→ PROMPT
No picture should appear in the copy. Transcribe exactly, and only, the lines from the one with "Image resolution: width=687" through the last line of the data below.

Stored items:
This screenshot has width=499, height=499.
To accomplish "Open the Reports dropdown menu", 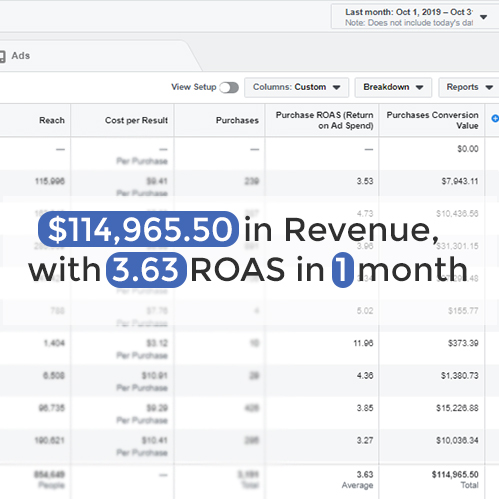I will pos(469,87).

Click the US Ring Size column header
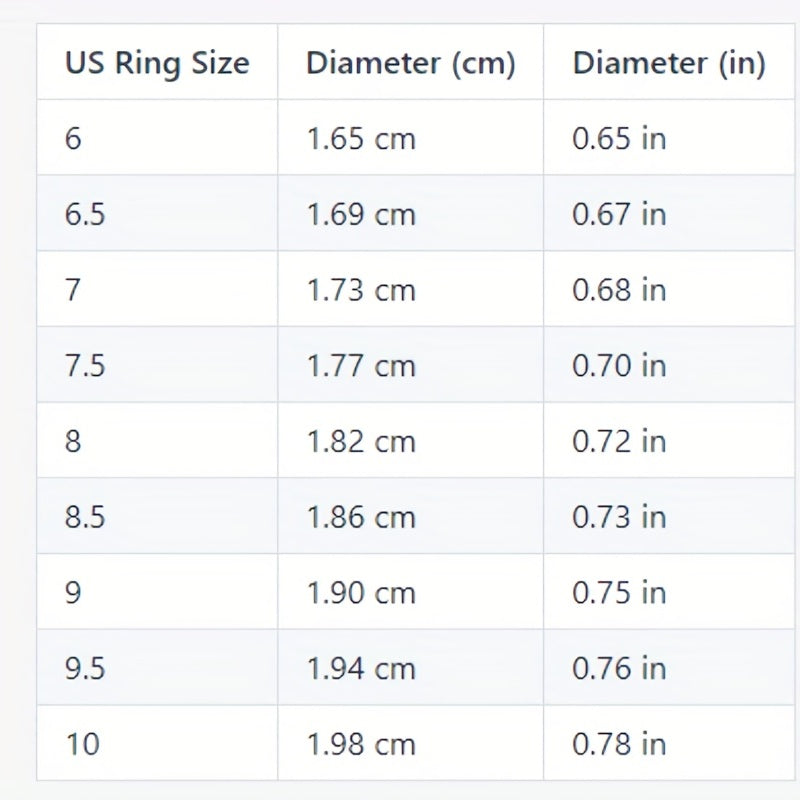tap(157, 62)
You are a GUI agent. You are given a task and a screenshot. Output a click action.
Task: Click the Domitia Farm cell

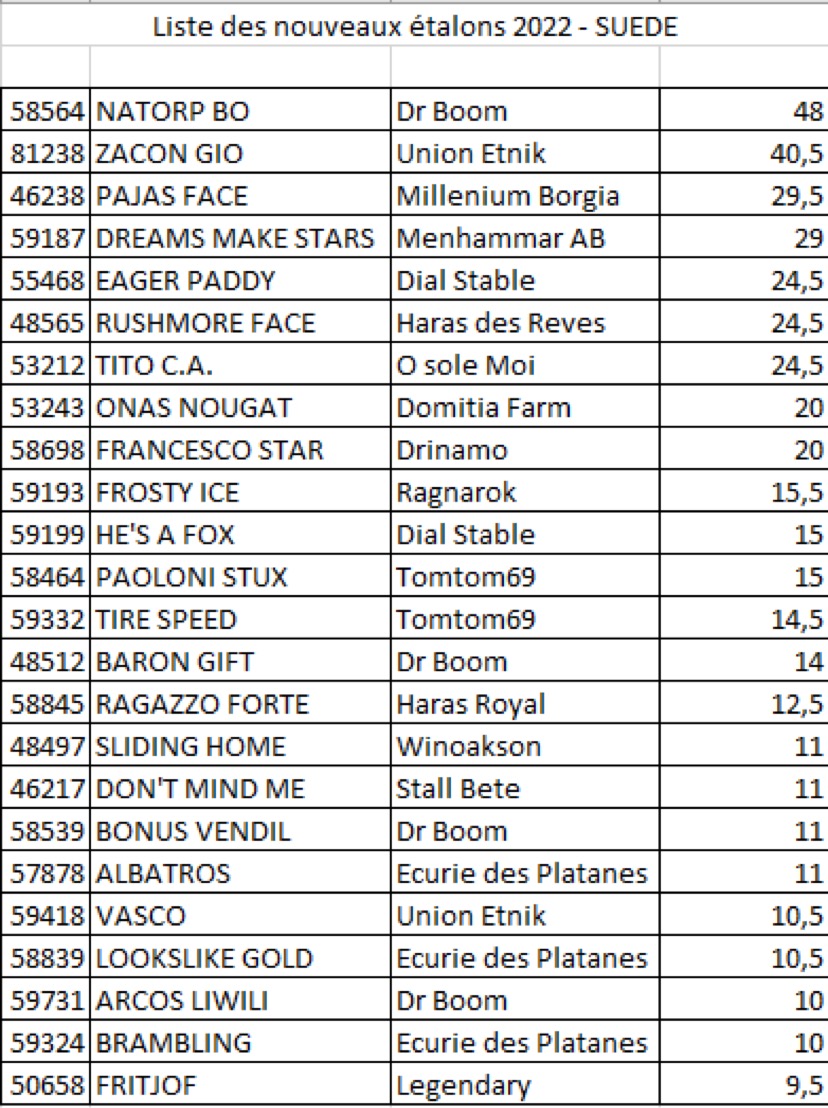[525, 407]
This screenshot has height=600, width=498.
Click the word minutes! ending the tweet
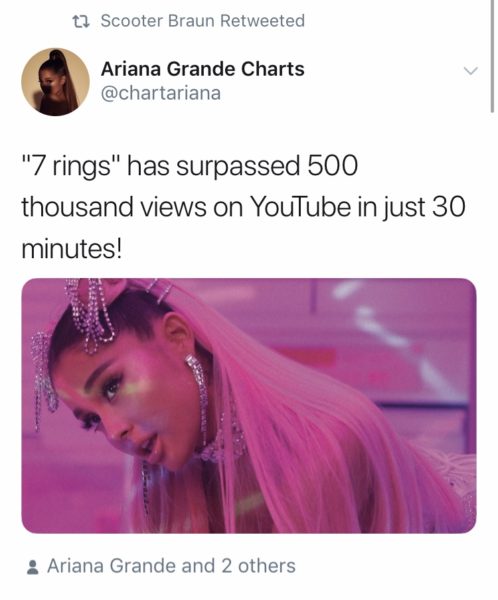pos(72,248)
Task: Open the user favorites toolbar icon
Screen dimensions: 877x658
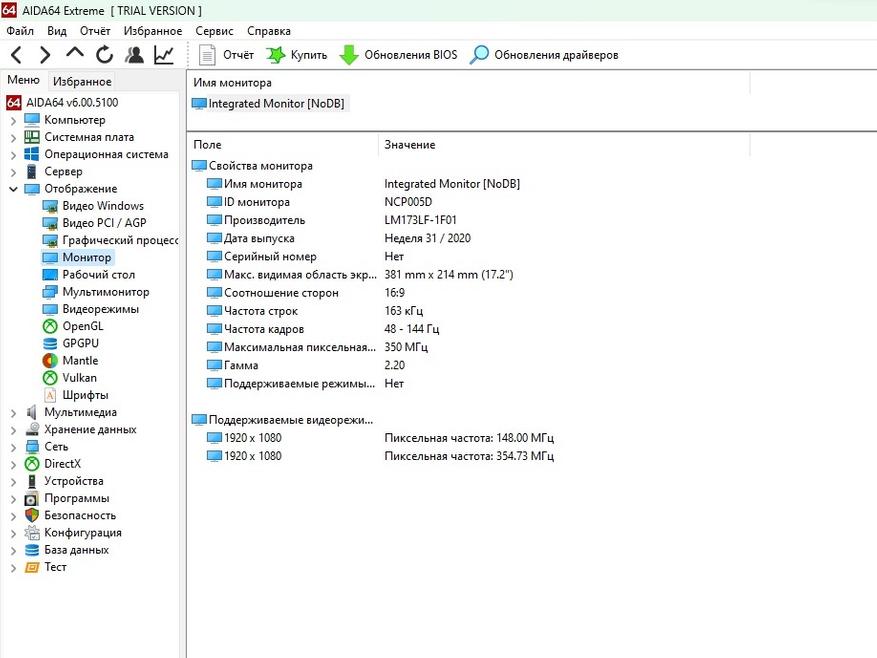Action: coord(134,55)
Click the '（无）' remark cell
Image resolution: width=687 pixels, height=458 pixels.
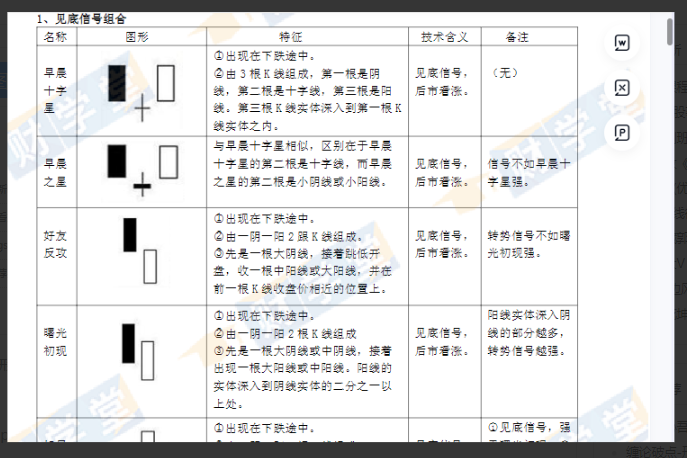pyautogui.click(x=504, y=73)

→ WRITTEN SOLUTION
Image resolution: width=687 pixels, height=458 pixels.
pyautogui.click(x=504, y=73)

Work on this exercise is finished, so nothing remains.